— Work task —
Check each line of the listing for the string "Level", then state how many lines have it. Only the number is wanted.

+++ Input material

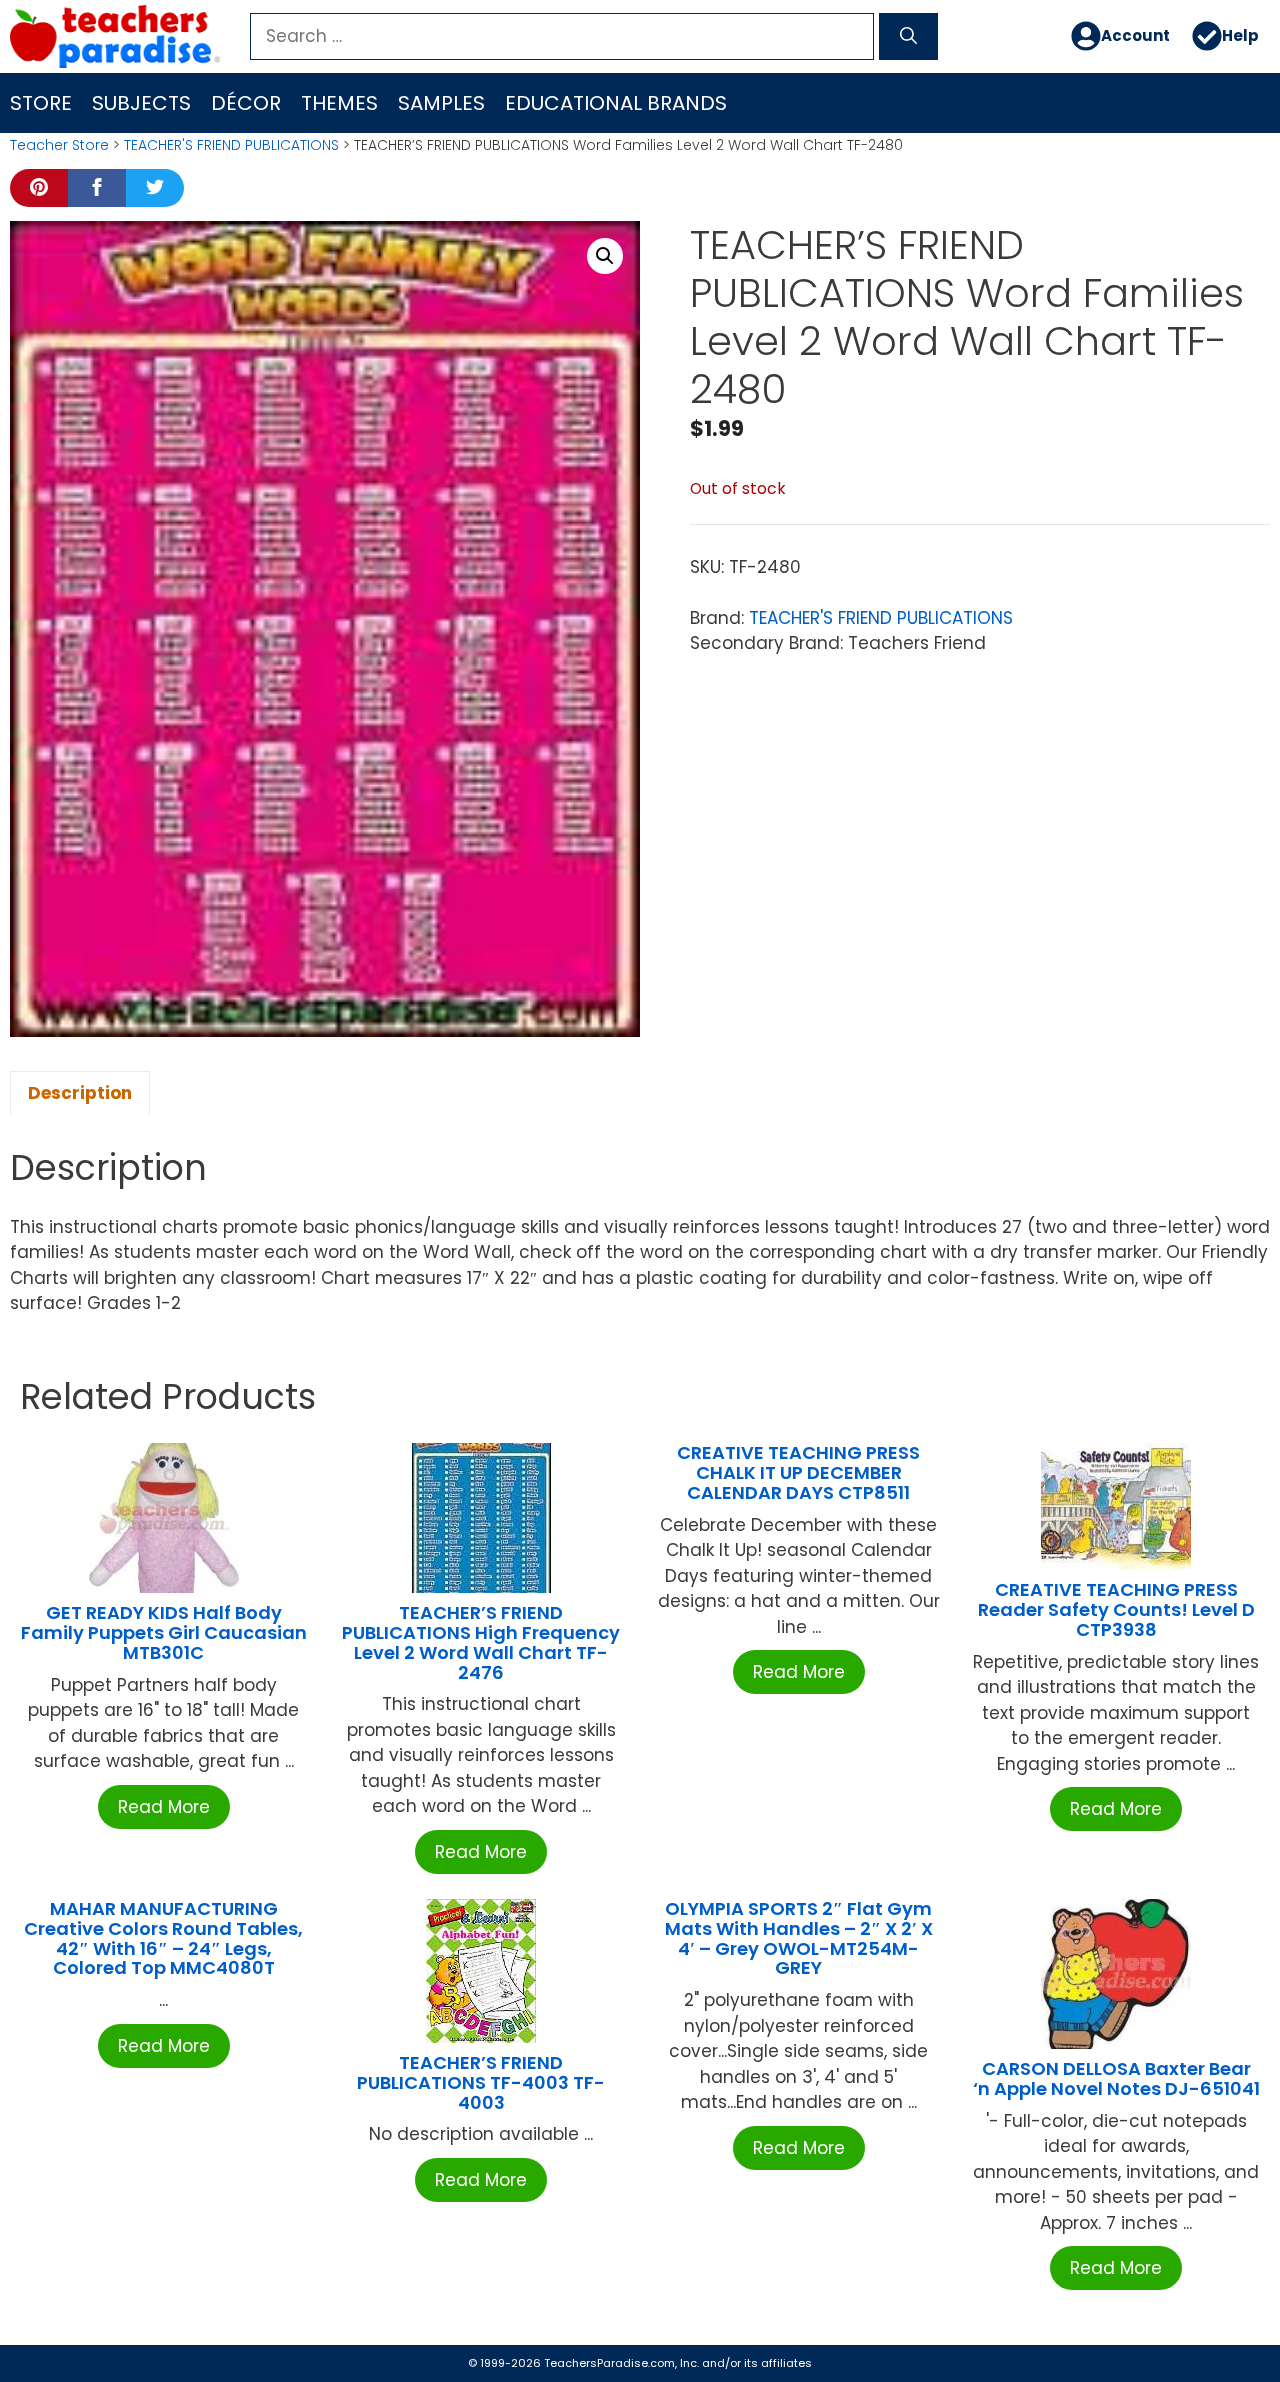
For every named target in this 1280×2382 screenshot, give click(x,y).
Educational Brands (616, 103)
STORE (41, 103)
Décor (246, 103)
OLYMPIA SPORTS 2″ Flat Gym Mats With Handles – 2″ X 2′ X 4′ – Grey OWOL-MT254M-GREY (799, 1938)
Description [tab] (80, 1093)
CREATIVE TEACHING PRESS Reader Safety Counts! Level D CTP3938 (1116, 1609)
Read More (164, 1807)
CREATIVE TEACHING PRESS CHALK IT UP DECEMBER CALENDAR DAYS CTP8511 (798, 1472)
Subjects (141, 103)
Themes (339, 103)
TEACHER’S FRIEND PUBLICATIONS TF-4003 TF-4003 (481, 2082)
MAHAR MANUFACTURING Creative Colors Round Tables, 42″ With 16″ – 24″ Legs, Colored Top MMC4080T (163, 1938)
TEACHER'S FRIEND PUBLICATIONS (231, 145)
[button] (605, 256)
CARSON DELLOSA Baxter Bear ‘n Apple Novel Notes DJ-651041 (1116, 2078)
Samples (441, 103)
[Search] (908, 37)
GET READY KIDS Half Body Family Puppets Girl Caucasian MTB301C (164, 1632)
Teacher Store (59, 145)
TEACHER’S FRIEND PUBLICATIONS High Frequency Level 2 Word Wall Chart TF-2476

++++++

— Solution to the exercise —
2